Eugene Peterson, the creator of the 2002 “Message Bible” modern paraphrase, states that he has changed his mind on the issue of homosexuality and would be willing to officiate a same-sex ceremony if he were pastoring a church today.
“I wouldn’t have said this 20 years ago, but now I know a lot of people who are gay and lesbian and they seem to have as good a spiritual life as I do. I think that kind of debate about lesbians and gays might be over,” he told Jonathan Merritt of Religion News Service, who published an interview with Peterson on Wednesday.
Peterson, who led Christ Our King Presbyterian Church in Maryland for nearly 30 years before his retirement in 1991, had been asked if his views on homosexuality have changed over time and what his beliefs are on the morality of the issue. He explained that he never made “a big deal” about homosexuality in his congregation, and that he was pleased at how his members never questioned the allowance of an openly homosexual man to serve as music director.
The man had applied for the position as the former worship leader left her post at the same time Peterson retired.
“When he found out about the opening, he showed up in church one day and stood up and said, ‘I’d like to apply for the job of music director here, and I’m gay,'” Peterson recalled. “We didn’t have any gay people in the whole congregation. Well, some of them weren’t openly gay. But I was so pleased with the congregation. Nobody made any questions about it. And he was a really good musician.”
He said that he thinks that the Church is in a “transition for the best” on the issue, and doesn’t see it as a matter of right and wrong.
“People who disapprove of it, they’ll probably just go to another church,” Peterson stated. “So we’re in a transition and I think it’s a transition for the best, for the good. I don’t think it’s something that you can parade, but it’s not a right or wrong thing as far as I’m concerned.”
When asked if he would be willing to officiate a same-sex ceremony for “Christians of good faith” if he were pastoring today, Peterson replied in the affirmative.
Release of the interview has troubled a number of Christians, including Owen Strachan, an associate professor of Christian Theology at Midwestern Baptist Theological Seminary in Kansas City, Missouri. He especially lamented Peterson’s remarks that homosexuality is “not a right or wrong thing.”
“These are not sound words. We are called not merely to abstain from sin, but to avoid giving approval to those who indulge in it (see the implication of Romans 1:32),” Strachan wrote in a response on Wednesday. “None who practice homosexuality, and who take it as their identity, will inherit the kingdom of Heaven (Romans 6:9-11). We recall Paul’s strong words: without holiness no one will see the Lord (Hebrews 12:14).”
He noted that there is a difference between those who repent of their sins, and those who willingly and flagrantly violate God’s law and make their sin their very life.

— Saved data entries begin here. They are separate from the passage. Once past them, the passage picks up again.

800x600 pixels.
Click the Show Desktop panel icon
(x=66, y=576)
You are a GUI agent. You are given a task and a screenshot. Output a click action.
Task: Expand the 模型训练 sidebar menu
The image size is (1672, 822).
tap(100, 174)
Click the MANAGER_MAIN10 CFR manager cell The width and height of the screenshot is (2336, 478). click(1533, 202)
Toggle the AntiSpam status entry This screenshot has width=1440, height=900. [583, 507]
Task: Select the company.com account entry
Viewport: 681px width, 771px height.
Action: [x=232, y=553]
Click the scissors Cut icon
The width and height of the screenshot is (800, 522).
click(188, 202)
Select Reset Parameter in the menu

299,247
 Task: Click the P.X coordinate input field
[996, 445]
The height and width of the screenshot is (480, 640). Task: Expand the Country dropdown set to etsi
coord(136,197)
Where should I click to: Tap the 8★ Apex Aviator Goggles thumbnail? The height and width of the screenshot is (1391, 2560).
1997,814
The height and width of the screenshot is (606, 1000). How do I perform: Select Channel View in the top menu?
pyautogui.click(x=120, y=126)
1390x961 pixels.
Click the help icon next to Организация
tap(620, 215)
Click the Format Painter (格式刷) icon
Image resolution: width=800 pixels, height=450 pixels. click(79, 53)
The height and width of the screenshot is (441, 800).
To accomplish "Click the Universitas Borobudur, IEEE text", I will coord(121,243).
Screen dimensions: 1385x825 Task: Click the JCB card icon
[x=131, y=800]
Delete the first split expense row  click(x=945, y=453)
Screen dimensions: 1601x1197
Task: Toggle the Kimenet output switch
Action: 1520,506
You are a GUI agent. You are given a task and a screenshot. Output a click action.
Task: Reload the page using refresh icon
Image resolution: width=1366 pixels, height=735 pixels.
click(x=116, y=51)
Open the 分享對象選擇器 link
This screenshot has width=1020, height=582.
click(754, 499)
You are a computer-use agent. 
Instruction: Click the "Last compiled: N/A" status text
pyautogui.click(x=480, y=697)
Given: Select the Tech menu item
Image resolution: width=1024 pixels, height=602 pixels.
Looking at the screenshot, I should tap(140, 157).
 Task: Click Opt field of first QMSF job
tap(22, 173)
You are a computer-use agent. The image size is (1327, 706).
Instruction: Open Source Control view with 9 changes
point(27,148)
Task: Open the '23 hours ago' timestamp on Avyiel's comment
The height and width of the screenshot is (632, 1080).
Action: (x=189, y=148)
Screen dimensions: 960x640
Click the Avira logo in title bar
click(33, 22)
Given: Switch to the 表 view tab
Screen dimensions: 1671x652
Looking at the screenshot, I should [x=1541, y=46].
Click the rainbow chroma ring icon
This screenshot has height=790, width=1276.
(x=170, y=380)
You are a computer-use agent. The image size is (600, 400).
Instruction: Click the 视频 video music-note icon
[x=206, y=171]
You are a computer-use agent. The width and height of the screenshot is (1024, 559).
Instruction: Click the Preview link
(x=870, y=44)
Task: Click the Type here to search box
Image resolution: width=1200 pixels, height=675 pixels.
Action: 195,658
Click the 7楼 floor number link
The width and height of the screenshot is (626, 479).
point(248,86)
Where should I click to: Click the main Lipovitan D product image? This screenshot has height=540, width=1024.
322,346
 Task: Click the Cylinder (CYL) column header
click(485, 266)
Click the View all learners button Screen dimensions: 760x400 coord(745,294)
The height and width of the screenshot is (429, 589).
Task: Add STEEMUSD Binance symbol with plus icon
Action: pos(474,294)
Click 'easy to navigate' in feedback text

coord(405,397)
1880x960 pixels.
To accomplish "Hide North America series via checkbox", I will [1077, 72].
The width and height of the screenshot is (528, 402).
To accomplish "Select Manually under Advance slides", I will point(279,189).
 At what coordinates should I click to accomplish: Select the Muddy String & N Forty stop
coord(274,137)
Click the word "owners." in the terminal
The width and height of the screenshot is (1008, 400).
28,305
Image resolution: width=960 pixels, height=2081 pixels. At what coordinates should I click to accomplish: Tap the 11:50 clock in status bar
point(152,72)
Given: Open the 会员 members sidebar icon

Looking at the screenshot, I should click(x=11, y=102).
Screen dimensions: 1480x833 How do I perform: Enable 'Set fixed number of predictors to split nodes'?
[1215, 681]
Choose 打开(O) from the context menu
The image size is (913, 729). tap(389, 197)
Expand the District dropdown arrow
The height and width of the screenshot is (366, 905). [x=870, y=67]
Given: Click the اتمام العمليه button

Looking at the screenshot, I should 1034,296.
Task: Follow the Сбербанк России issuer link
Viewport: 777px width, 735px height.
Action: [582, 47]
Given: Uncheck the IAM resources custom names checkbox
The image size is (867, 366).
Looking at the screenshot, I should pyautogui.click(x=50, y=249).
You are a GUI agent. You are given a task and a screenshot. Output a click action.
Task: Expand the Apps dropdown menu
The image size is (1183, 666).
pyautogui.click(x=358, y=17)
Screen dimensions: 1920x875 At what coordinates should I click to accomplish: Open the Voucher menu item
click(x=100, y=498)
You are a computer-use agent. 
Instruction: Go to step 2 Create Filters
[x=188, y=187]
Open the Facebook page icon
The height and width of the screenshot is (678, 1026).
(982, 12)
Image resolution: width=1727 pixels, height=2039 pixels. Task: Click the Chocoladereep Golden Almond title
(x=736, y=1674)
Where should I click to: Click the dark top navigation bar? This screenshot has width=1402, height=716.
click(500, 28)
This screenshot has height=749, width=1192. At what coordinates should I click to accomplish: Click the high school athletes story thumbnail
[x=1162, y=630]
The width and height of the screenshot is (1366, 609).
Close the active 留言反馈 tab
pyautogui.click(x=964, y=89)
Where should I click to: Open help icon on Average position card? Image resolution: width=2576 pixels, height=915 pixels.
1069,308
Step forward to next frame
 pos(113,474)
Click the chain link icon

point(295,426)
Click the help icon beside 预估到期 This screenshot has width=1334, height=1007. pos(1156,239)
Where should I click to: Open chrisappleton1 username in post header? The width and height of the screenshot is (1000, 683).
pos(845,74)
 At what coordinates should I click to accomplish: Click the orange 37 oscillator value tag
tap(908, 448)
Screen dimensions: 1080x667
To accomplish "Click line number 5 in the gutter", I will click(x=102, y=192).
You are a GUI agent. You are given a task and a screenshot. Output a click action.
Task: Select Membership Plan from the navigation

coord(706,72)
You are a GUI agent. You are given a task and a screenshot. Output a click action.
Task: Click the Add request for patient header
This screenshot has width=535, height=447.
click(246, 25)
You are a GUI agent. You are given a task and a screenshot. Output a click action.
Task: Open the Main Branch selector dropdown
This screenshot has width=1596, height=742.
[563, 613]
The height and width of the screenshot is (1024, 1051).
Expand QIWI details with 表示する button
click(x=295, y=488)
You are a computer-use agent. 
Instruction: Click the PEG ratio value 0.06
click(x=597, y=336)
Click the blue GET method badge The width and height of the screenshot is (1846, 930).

“There is a great gap of a difference between people who sin and then repent, and people who sin and do not repent and even make it a positive part of their identity,” he noted. “Those who brazenly sin against God are those who must face church discipline and be warned that they are in danger of nothing less than eternal judgment (1 Cor. 5).”
Strachan urged Christians to pray for Peterson and not to lose heart in a world where many professing evangelicals are turning away from the truth.
“[L]et us pray for Eugene Peterson, that he may return to the old paths,” he exhorted, “and let us instruct the younger generation of Christians, for the pressure upon them is great, and there is only one way to God: the way of repentant faithfulness.”
Peterson’s “Message Bible” does not specifically mention homosexuality, but instead reads as its paraphrase for 1 Corinthians 6:9, “Unjust people who don’t care about God will not be joining in His kingdom. Those who use and abuse each other, use and abuse sex, use and abuse the earth and everything in it, don’t qualify as citizens in God’s kingdom.”
But even the American Bible Society’s New International Version, which reportedly included a lesbian as a stylistic consultant, reads, “Or do you not know that wrongdoers will not inherit the kingdom of God? Do not be deceived: Neither the sexually immoral, nor idolaters, nor adulterers, nor men who have sex with men, nor thieves, nor the greedy, nor drunkards, nor slanderers, nor swindlers will inherit the kingdom of God.”
The King James Version reads, “Know ye not that the unrighteous shall not inherit the kingdom of God? Be not deceived: neither fornicators, nor idolaters, nor adulterers, nor effeminate, nor abusers of themselves with mankind, nor thieves, nor covetous, nor drunkards, nor revilers, nor extortioners shall inherit the kingdom of God.”